- Born: January 18, 1916 North Carolina, United States
- Died: May 2, 1972 (aged 56) New Jersey, United States
- Occupation(s): Musician, bandleader, arranger, songwriter
- Instrument: Double bass
- Years active: Late 1930s – mid-1960s
- Labels: Continental, Super Disc, Gotham, Decca, Dot

= Doles Dickens =

Doles Dickens (January 18, 1916 - May 2, 1972) was an American jazz and R&B musician, bandleader, arranger and songwriter who was active in New York from the 1930s to the 1960s.

==Biography==
He was born in North Carolina, moving to Passaic, New Jersey with his family as a child. He played bass in bands led by Eddie Durham and Buster Smith in the late 1930s, before making his recording debut in 1940 as bass player with the Eddie South Orchestra. He left South's band in 1943 to join a vocal group, the Four Toppers, who then changed their name to the Five Red Caps. The group reached the national pop charts with "I Learned A Lesson I'll Never Forget" in 1944, but Dickens soon left to join the Phil Moore Four as bass player, recording with them for the RCA label.

He formed the Doles Dickens Quartet with Herbie Scott (trumpet), Reuben Cole (piano), and Dickie Thompson (guitar), in New York City in 1946. They recorded for the Continental, Super Disc and Gotham record labels over the next three years, releasing a string of jump blues singles but with little commercial success. In mid 1949 Dickens began recording for Decca Records. By that time, his group had become a Quintet, comprising Dickens himself on bass, Louis Judge (tenor sax), Clarence Harmon (piano), Sam Hendricks (guitar), and Jimmy Crawford (drums), with vocalist Joe Gregory. One of his recordings was "a slightly speeded up, slightly smoothed out adaptation" of Wild Bill Moore's earlier record, "Rock and Roll". Dickens also made recordings as an accompanist to boogie woogie blues musician Piano Red.

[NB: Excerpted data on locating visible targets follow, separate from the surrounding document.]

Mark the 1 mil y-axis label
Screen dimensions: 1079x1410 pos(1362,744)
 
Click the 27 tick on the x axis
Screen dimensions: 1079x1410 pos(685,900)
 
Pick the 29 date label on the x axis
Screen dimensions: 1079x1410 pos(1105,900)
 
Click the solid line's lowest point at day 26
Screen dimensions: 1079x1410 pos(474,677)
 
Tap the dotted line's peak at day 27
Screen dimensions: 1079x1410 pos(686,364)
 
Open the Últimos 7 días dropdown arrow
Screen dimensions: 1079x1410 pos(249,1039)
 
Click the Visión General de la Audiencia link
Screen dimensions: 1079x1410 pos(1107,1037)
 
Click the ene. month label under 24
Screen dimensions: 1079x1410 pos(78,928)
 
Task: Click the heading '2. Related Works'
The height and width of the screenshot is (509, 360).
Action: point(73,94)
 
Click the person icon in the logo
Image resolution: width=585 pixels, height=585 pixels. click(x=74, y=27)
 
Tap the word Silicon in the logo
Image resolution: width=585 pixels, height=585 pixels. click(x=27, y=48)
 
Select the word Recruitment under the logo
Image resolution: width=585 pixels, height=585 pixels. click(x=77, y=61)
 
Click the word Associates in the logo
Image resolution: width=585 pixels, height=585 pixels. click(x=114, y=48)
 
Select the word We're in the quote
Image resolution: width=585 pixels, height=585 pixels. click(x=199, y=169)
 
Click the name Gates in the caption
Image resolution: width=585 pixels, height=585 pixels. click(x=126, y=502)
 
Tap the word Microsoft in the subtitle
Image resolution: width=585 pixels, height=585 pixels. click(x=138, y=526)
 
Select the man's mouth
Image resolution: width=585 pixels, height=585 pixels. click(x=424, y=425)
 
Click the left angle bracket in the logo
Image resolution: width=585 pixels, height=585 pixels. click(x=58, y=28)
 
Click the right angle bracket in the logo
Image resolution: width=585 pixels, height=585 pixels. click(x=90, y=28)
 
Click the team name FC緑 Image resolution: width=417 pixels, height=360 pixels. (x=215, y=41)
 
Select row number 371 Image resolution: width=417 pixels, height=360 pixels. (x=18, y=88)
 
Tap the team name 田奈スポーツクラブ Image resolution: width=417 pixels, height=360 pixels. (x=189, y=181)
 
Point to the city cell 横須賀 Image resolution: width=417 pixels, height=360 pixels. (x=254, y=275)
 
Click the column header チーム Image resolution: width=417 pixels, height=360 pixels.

Dickens and his Quintet continued to record for Decca until 1951, their recordings including "We're Gonna Rock This Morning" (1951). Dickens also undertook club performances as the leader of Doles Dickens and His Whispers; it is unclear whether the same musicians were in both groups. He maintained a career as a session musician in New York, appearing on records by Wilbert Harrison, Varetta Dillard, Jimmy Witherspoon, Piano Red, Mahalia Jackson, Bill Haley, LaVern Baker and others. His final recording under his own name was "Piakukaungcung", an instrumental on the Dot label in 1958, written by Lincoln Chase and described by Billboard as having "the sound of hysteria... [and] the quality of a jungle war dance."

Between 1957 and 1964, Dickens also served as arranger and musical director for The Mello-Harps. During the 1960s, he remained actively involved in music production and direction, writing and recording on Decca with Vernon Harrell and "Little Gigi" (Gloria Glenn), among others.

Dickens died in New Jersey on May 2, 1972, aged 56.